### Aim of the task
Filter the entries that follow, copying every line in which the word "Insert" appears.
_ _ _ _
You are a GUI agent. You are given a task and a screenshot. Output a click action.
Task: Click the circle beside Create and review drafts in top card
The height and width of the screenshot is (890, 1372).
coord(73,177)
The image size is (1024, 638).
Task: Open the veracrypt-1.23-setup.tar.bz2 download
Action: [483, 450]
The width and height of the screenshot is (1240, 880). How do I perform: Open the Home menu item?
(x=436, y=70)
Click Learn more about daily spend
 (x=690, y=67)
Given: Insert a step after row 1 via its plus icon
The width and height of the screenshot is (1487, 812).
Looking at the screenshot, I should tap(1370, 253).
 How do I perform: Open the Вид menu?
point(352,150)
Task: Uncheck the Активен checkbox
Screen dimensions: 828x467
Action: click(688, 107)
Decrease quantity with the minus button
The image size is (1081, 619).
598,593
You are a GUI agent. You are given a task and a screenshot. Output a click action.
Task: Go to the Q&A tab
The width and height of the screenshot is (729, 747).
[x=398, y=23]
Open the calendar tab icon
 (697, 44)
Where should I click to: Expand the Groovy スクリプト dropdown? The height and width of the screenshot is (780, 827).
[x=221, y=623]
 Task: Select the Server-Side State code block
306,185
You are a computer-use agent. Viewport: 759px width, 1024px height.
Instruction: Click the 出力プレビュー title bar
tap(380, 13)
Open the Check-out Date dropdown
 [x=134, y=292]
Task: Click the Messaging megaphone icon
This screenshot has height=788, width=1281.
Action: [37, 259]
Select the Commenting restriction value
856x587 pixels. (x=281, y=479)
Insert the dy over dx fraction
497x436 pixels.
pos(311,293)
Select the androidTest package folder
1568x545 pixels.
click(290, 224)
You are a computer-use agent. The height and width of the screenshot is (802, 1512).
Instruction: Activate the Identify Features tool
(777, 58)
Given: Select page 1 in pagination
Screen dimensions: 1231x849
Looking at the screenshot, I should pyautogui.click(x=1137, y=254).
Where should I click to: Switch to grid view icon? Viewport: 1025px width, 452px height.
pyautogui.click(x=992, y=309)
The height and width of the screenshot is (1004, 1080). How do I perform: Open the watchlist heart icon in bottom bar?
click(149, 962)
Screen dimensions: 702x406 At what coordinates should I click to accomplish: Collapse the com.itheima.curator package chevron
_ _ _ _
### Solution
Given: Insert a step after row 1 via its plus icon
Insert the dy over dx fraction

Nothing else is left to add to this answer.